Okay, I’m going to calm down. I am not going to go through this whole anthology piece by piece. But I could. Every story is a good story. Every poem, something to share. But I will mention a few more: like Alaya Dawn Johnson’s “A Prince of Thirteen Days.” Who knew that a story about a girl who wants to have sex and fall in love with a talking statue could be so charming? I don’t even know if I should get going on Will Shetterly’s “The Sages of Elsewhere.” Okay, I will, because if I had to recommend any three stories as the kings of Bordertown Kong, Shetterly’s would be right after Windling/Kushner and Valente. My bookshop lovers, Shetterly’s giving you a word-hug. Wolfboy finds himself in a bookman’s fight over a Shakespeare-spewing, pocket-sized tome.
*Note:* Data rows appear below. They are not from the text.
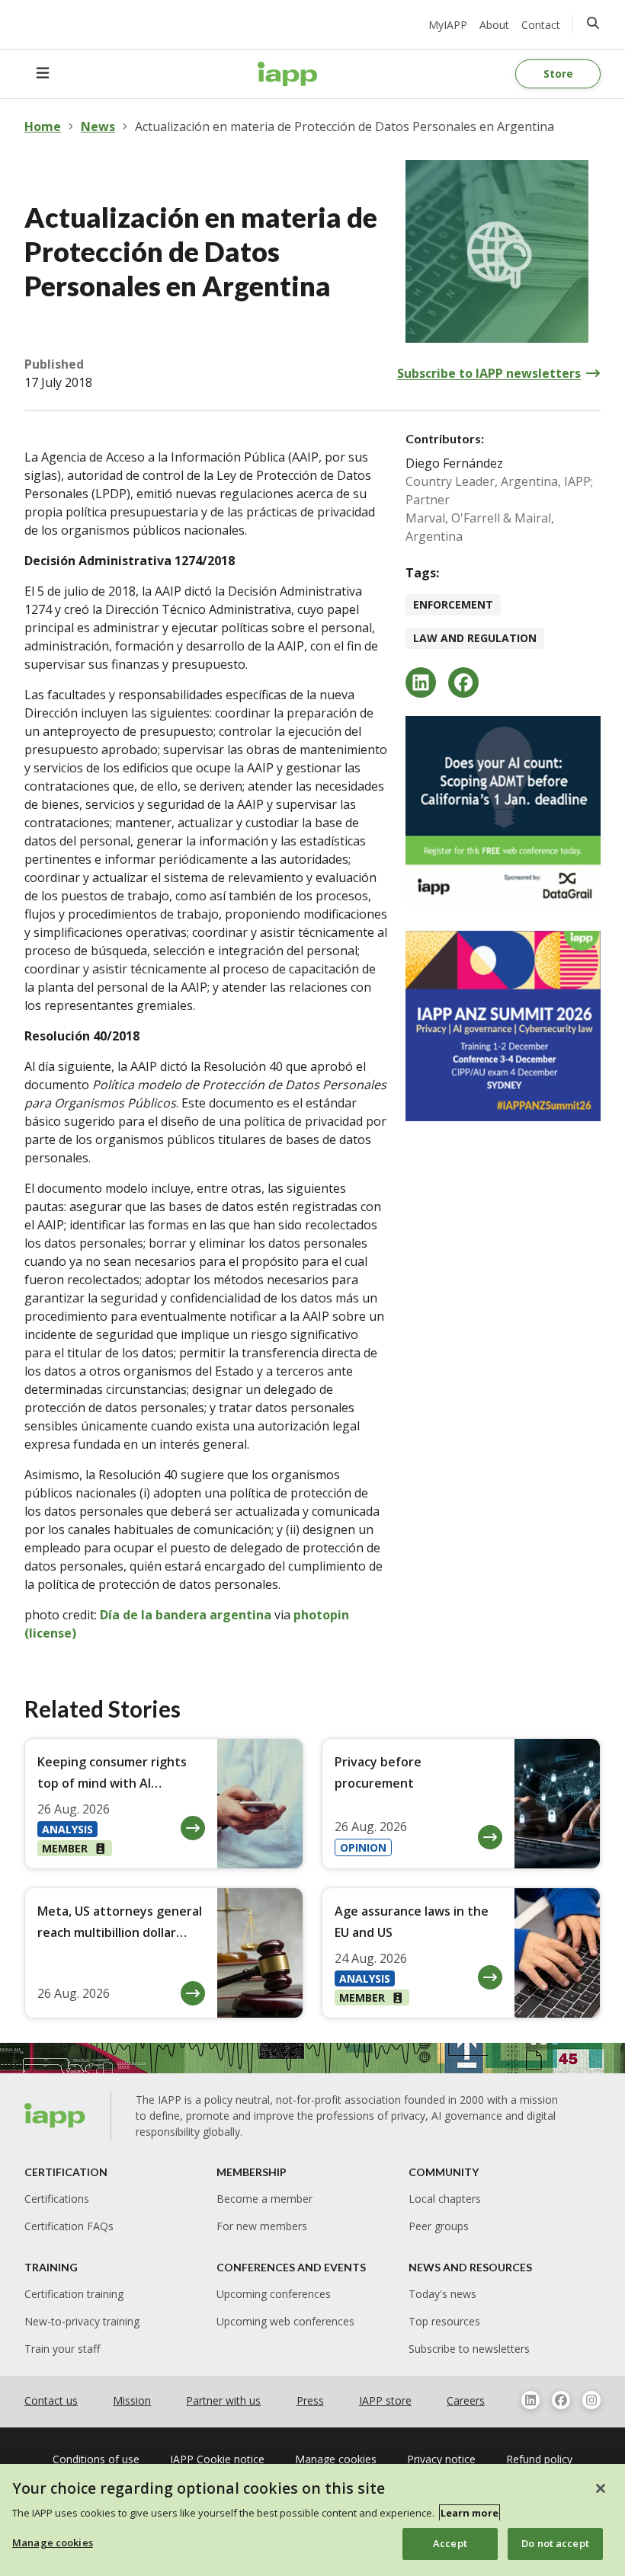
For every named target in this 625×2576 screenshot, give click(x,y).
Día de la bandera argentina (185, 1614)
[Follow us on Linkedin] (530, 2400)
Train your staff (62, 2348)
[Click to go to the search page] (593, 23)
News (98, 126)
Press (310, 2400)
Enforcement (453, 604)
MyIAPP (447, 25)
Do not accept (555, 2543)
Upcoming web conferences (285, 2321)
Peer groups (439, 2226)
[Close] (600, 2488)
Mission (132, 2400)
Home (42, 126)
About (494, 25)
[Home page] (55, 2115)
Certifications (56, 2198)
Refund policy (539, 2459)
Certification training (73, 2294)
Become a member (264, 2198)
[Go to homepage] (288, 74)
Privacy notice (441, 2459)
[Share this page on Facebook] (463, 682)
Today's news (442, 2294)
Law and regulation (475, 638)
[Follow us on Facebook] (561, 2400)
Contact (540, 25)
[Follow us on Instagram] (591, 2400)
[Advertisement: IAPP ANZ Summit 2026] (503, 1026)
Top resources (444, 2321)
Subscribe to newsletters (469, 2348)
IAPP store (385, 2400)
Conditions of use (96, 2459)
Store (558, 73)
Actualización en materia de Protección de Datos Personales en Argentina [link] (344, 126)
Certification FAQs (69, 2226)
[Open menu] (42, 74)
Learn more (469, 2513)
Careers (466, 2400)
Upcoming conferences (273, 2294)
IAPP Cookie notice (217, 2459)
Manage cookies (52, 2542)
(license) (50, 1633)
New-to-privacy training (81, 2321)
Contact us (51, 2400)
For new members (261, 2226)
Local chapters (445, 2198)
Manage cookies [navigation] (336, 2459)
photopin (321, 1614)
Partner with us (223, 2400)
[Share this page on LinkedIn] (420, 682)
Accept (450, 2543)
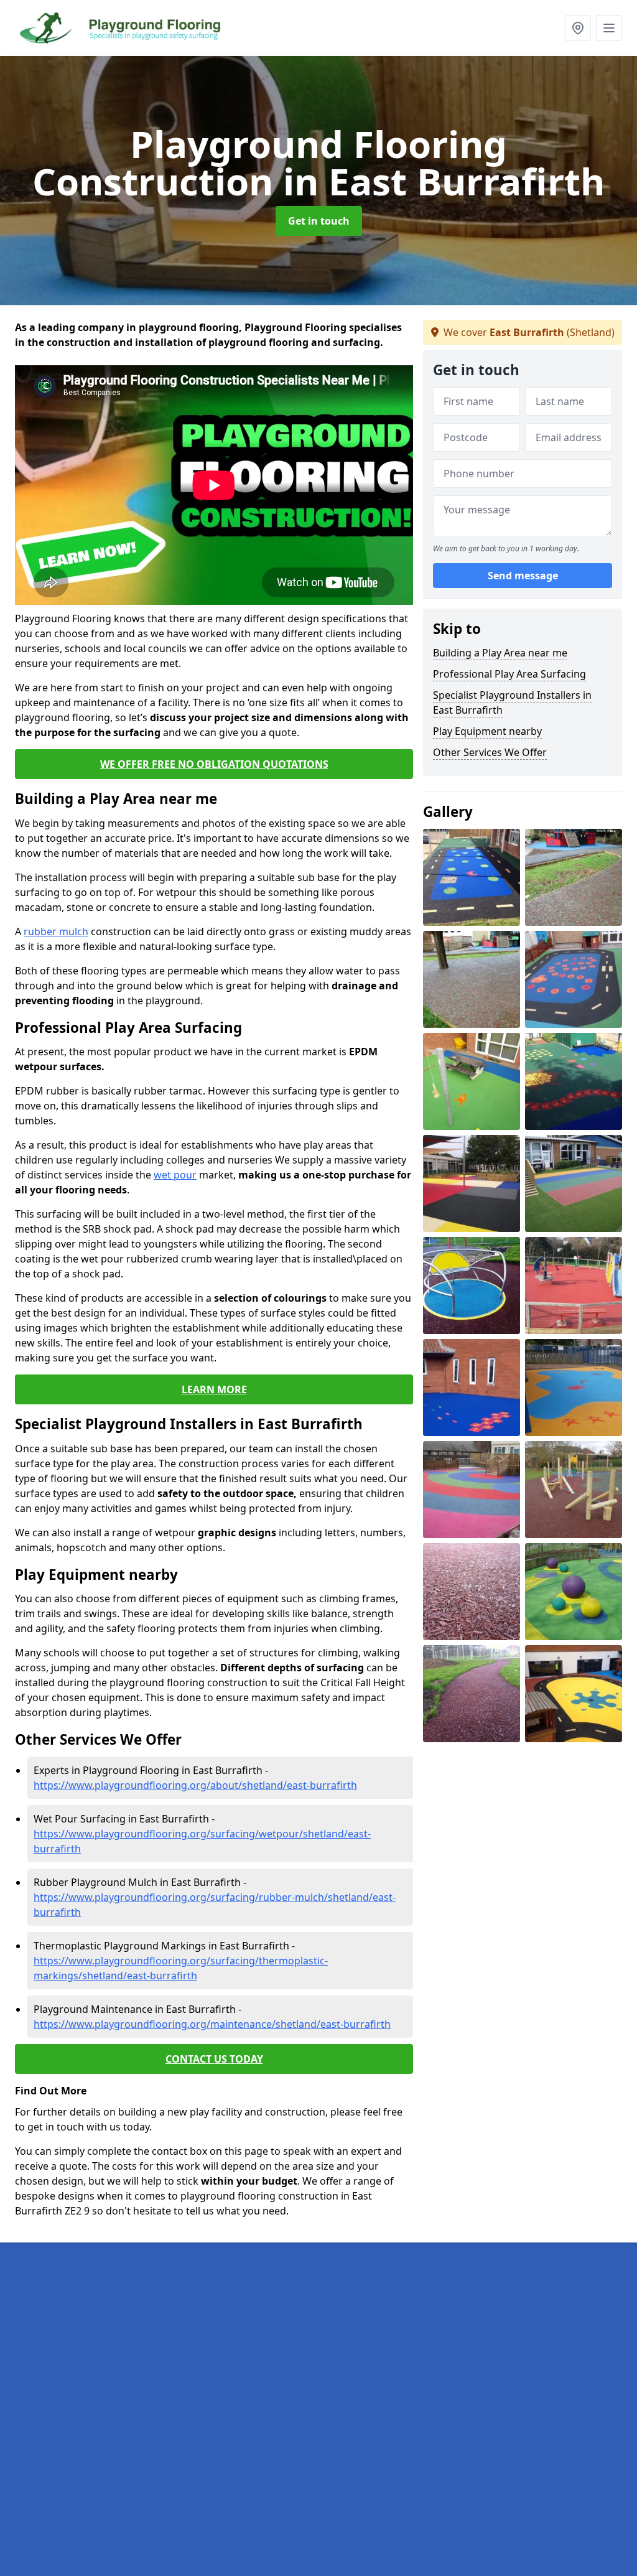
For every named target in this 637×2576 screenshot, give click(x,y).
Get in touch (319, 221)
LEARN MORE (214, 1389)
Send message (523, 575)
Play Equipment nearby (487, 731)
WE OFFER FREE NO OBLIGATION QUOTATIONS (214, 764)
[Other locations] (578, 28)
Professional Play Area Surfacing (509, 674)
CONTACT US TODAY (214, 2059)
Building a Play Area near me (500, 653)
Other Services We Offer (490, 752)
By the time I got to Tim Pratt’s “Our Stars, Our Selves,” I was thoroughly infatuated with every vicious and kind soul that lived in B-Town and meeting “Allie Land, lesbian future rock star for hire,” sealed the deal. Then at work, I found myself singing Jane Yolen’s “A Borderland Jump-Rope Rhyme” to the tune of “Miss Mary Mack.” And my head nearly exploded in WTF-awesome when I read Holly Black and Cassandra Clare’s Scarlet Pimpernel-inspired “The Rowan Gentleman.”
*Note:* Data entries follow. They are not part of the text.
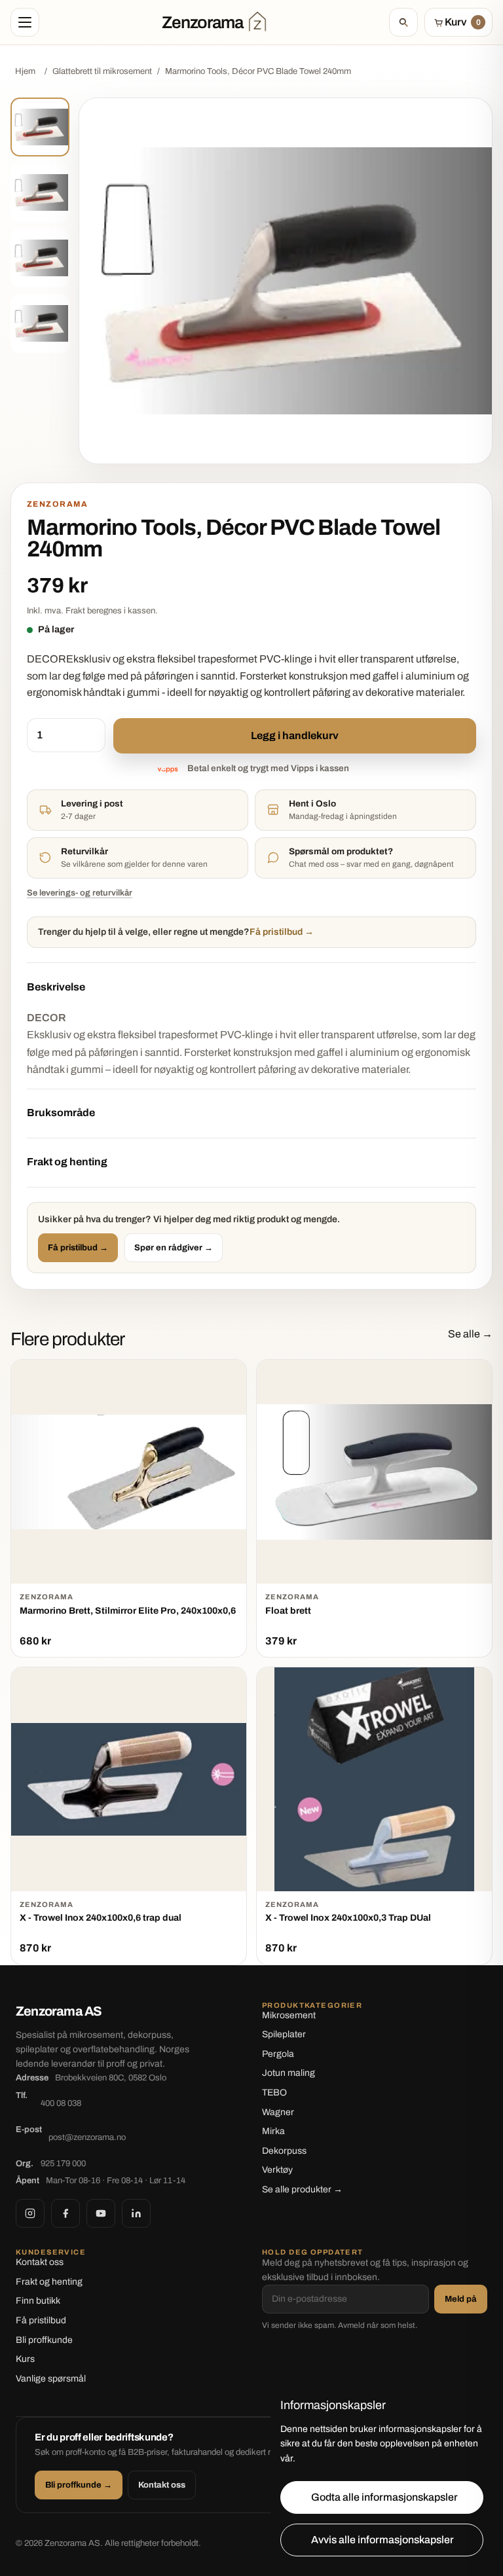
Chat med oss (314, 864)
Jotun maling (288, 2073)
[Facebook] (65, 2213)
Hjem (25, 71)
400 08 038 (61, 2103)
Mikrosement (289, 2015)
Home. I want to go home. And I want that home to be Bordertown.

If I can’t live there, well, the fantastic part of Welcome to Bordertown is that even when you’re done reading it, the backlog of B-Town will keep you busy. There’s an entire series to get to. Then you can cool-comb the books themselves for what the authors are hiding. I lost count of everything I need to read that was mentioned in Welcome to Bordertown – like Wilkie Collins’ The Woman in White and Moonheart by Charles de Lint. If that isn’t enough, rabbit-hole yourself in the music and art of the Borderland Series website. The music sub-page allows editors and fans to interact about bands whose sound fits Bordertown—like Katzenjammer, Flogging Molly and Faun. Don’t let your Bordertown experience stop when you finish the last page. Interaction can be as important as the words on the page. Like Terri Windling said in the Introduction, “Community, friendship, art:  stirred together, they make a powerful magic.”


When Patty Templeton isn’t throwing herself from trains, trying to get to Bordertown, she’s writing historical fantasy, updating her Livejournal or working at an awesome library.